Inmates Lose As House Is Condemned Crumbling Cornelius House Closes, Forcing Residents Back To Pine Lodge Pre-Release Center
Spokane’s work release center was sinking long before it was condemned last week.
Structural cracks spread across the face of Cornelius House as it settled nearly an inch since May, shifting bricks out of whack, buckling window sashes. By the time state engineers declared the 1928 building a hazard Friday, the decline was so obvious the floor slanted.
But even so crumbled, it was home.
Now the felons who’d been completing the last few months of their prison sentences in the supervised home on West Mallon feel like they’re “back in the joint.”
Fifty-nine men returning from jobs or job interviews Friday were given two boxes to pack and by nightfall were moved to Pine Lodge Pre-Release Center. They now share two showers and three cramped rooms above the prison gym at Medical Lake.
The men, some within two weeks of being released into the community, are worried about jobs they can’t get to, family they can’t see and razor wire that reminds them of where they’ve been.
“The minute I walked back behind that fence, it was like being locked up again,” said Tony Heinrich, 32.
State officials say the arrangement obviously is temporary.
“It’s terribly disruptive for everyone involved,” said Cyrus McLean, community corrections supervisor at the Department of Corrections.
Second Chance, the nonprofit agency which runs Cornelius House, hopes the crisis forces a move into the Brownstone Building downtown.
A year ago, the city hearing examiner granted Second Chance a permit to move state prisoners from the West Central neighborhood to a renovated building at Third and Browne. The building has been ready since Oct. 1.
But the proposed move was contested by neighbors, business owners and school officials who appealed the permit process in Superior Court. That appeal has kept the Department of Corrections from contracting with Second Chance for the new facility.
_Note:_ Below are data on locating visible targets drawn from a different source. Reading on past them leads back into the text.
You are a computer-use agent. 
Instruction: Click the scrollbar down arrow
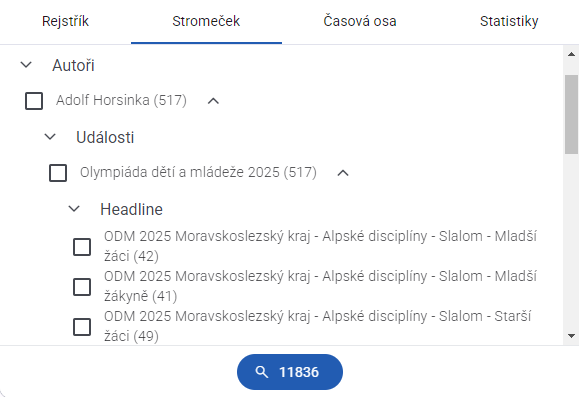[571, 336]
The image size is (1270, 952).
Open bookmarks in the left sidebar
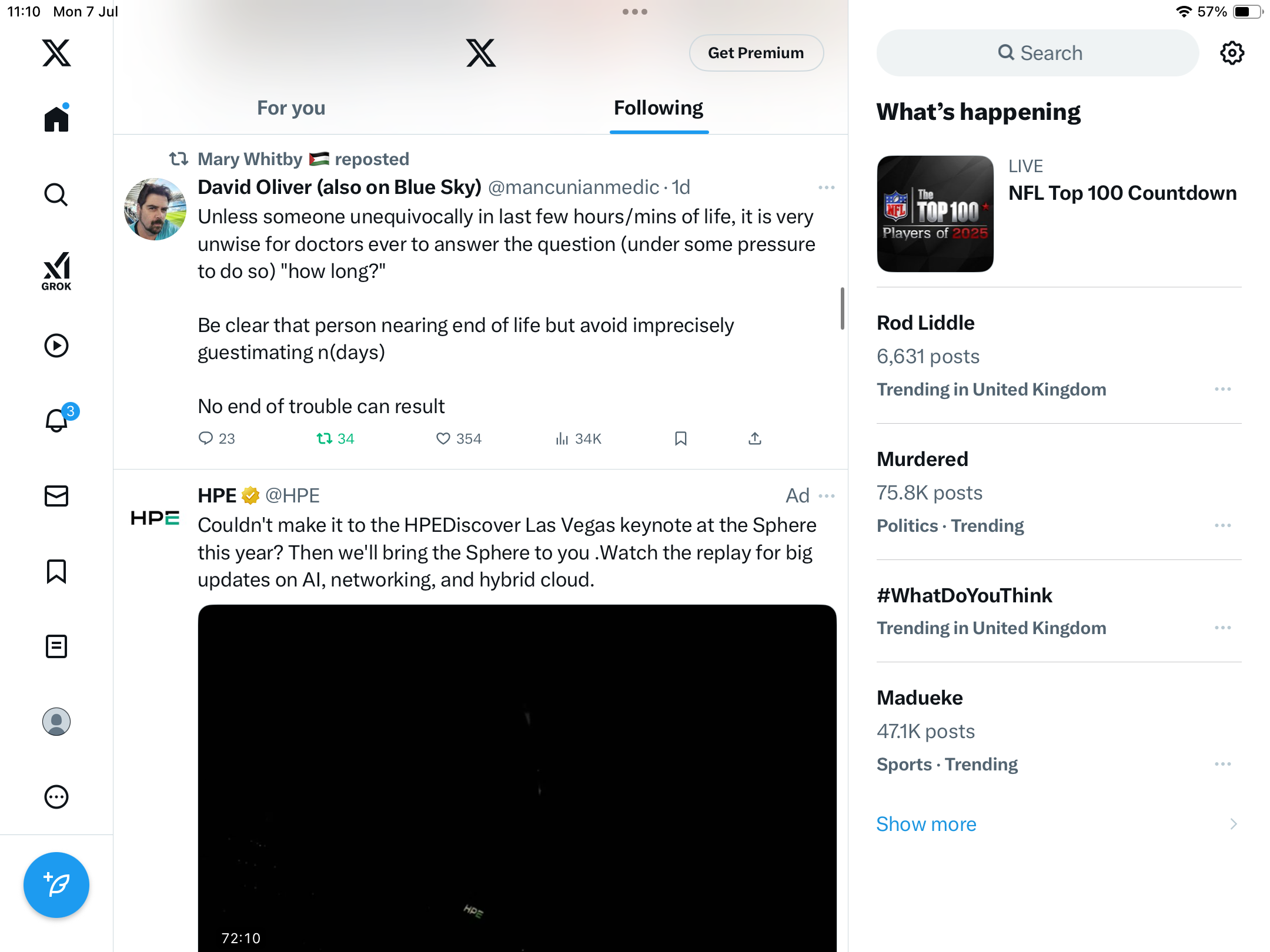[56, 571]
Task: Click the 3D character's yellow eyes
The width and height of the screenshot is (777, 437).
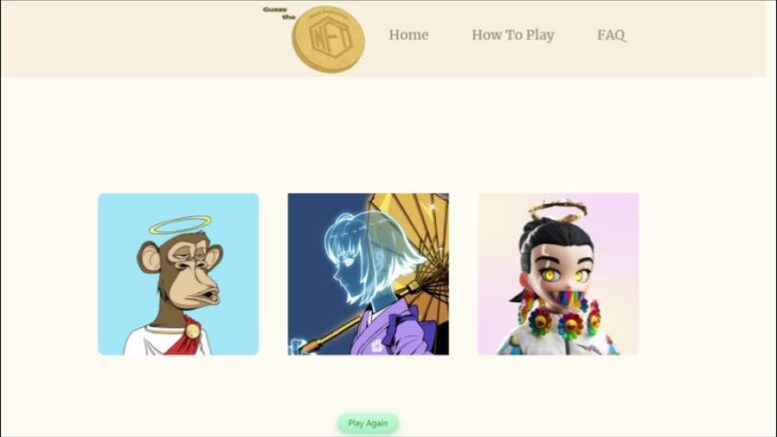Action: [559, 275]
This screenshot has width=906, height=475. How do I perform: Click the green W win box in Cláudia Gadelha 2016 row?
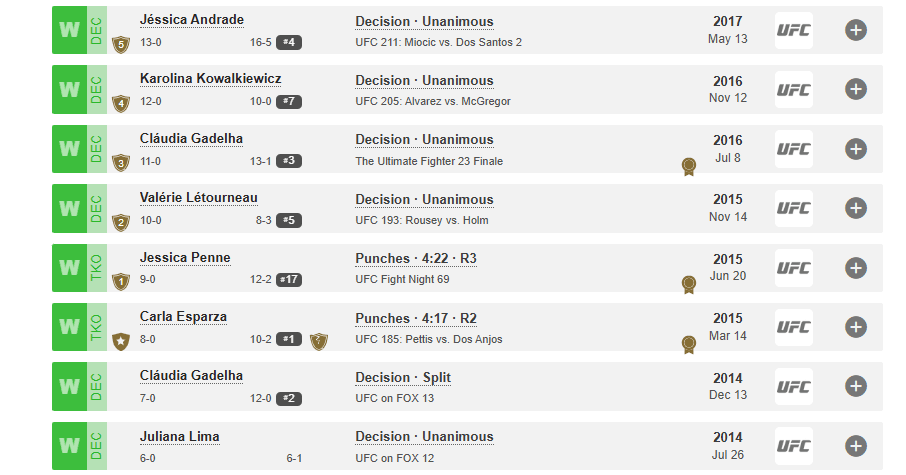click(x=69, y=149)
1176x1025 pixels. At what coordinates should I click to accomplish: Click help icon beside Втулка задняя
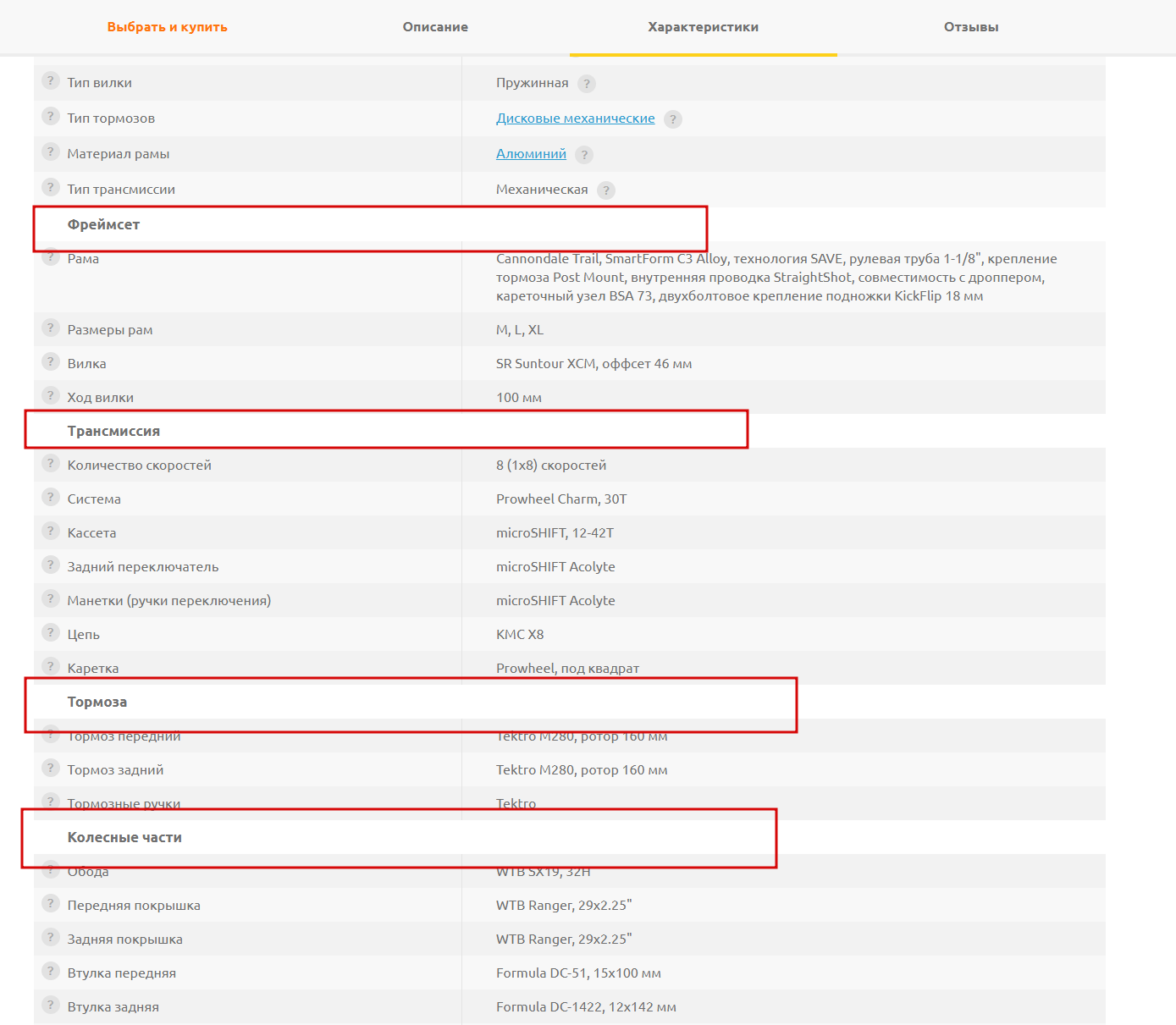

“They do not have an unchallenged permit at the Brownstone, that gives me a great deal of pause,” said Kaye Adkins, regional administrator for the Department of Corrections.
Last week’s condemnation also stymied Second Chance’s plans to keep housing federal prisoners at Cornelius House. Once the state declared the building structurally unsafe, federal officials also pulled 13 prisoners and placed them at Geiger Corrections Center.
Statewide, the nonprofit agency has withstood a series of blows to its programs this fall. In September, two legislative committees were convened after a 17-year-old confined to a Second Chance halfway house beat a 12-year-old baby sitter to death in Stanwood, Wash.
Rep. Ida Ballasiotes, who heads the corrections committee, say that inquiries into the licensing of youth homes is ongoing. Eight years ago, her daughter, a Seattle businesswoman, was killed by an escapee from a home run by Second Chance.
At least one party that stands to benefit from the recent upheaval is Spokane County - which wants the Cornelius House property. Although current commissioners have never considered the matter, previous administrations have attempted to buy the Cornelius House lot - the only lot that side of Mallon the county doesn’t own.
Since 1988, Cornelius House has allowed low-risk inmates to finish the last three to six months of a criminal sentence in a supervised non-prison site. Inmates must hold jobs, are screened and undergo frequent blood and alcohol tests.
Staff and offenders attempted to restore normalcy this week at temporary headquarters at Pine Lodge.
Director Bruce Kuennen and McLean are borrowing desks and relying on pagers and cellular phones to keep up with calls. Counselors usually available to offenders are now in offices across the prison yard. Offenders share one phone and their contact with visitors is severely limited.
“My family lives 110 miles away, they don’t know where I am and I don’t know where I am,” said Steve Daniels, 30, of Moses Lake.
The Cornelius House men are mostly separate from the 322 men and women housed at Pine Lodge, a minimum-security prison camp. But they are also painfully close. While Cornelius House offenders who work graveyard shifts try to sleep, Pine Lodge inmates play basketball downstairs.
But mostly Second Chance staff are working overtime driving offenders into Spokane to jobs. Half must be driven the 17 miles downtown that they used to be able to walk to - the other half are driven to scattered sites around the county.
Richard Warren, 36, left work at a downtown restaurant at midnight Sunday but it was after 2 a.m. by the time the van finished picking up other offenders.
For Warren, it’s a chance for things to go wrong. He is scheduled to be released from prison in December, and each upheaval increases the likelihood something will get in his way.
“We’ve got tension going both ways,” he said of staff and inmates. “After 10 years, this is the last thing I need.”